# Problem to work on
Repeat word for word every line from the one holding "Click the add product plus icon" to the end of the material below.
§ §
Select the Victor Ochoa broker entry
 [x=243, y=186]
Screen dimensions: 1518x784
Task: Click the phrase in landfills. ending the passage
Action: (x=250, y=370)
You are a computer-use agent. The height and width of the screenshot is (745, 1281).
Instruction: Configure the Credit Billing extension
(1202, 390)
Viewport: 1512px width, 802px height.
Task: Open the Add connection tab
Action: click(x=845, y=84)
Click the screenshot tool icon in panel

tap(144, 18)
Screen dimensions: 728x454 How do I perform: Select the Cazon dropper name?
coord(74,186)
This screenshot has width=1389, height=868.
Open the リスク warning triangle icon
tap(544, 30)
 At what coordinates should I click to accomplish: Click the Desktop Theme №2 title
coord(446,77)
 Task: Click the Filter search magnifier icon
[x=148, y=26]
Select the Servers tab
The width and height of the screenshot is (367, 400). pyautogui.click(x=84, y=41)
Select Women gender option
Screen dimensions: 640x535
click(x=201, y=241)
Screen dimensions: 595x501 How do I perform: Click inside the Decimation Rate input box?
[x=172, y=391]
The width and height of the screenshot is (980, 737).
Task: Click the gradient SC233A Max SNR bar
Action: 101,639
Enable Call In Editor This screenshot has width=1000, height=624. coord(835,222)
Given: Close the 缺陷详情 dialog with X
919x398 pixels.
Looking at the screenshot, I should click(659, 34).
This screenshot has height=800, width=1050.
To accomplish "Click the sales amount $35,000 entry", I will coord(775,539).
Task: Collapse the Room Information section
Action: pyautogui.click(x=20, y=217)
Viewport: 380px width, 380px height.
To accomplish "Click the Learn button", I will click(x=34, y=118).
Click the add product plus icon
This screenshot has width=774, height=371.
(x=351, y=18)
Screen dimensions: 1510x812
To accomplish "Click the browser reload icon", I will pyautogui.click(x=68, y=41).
§ §
# Your solution
Click the add product plus icon
This screenshot has width=774, height=371.
(x=351, y=18)
Screen dimensions: 1510x812
To accomplish "Click the browser reload icon", I will pyautogui.click(x=68, y=41).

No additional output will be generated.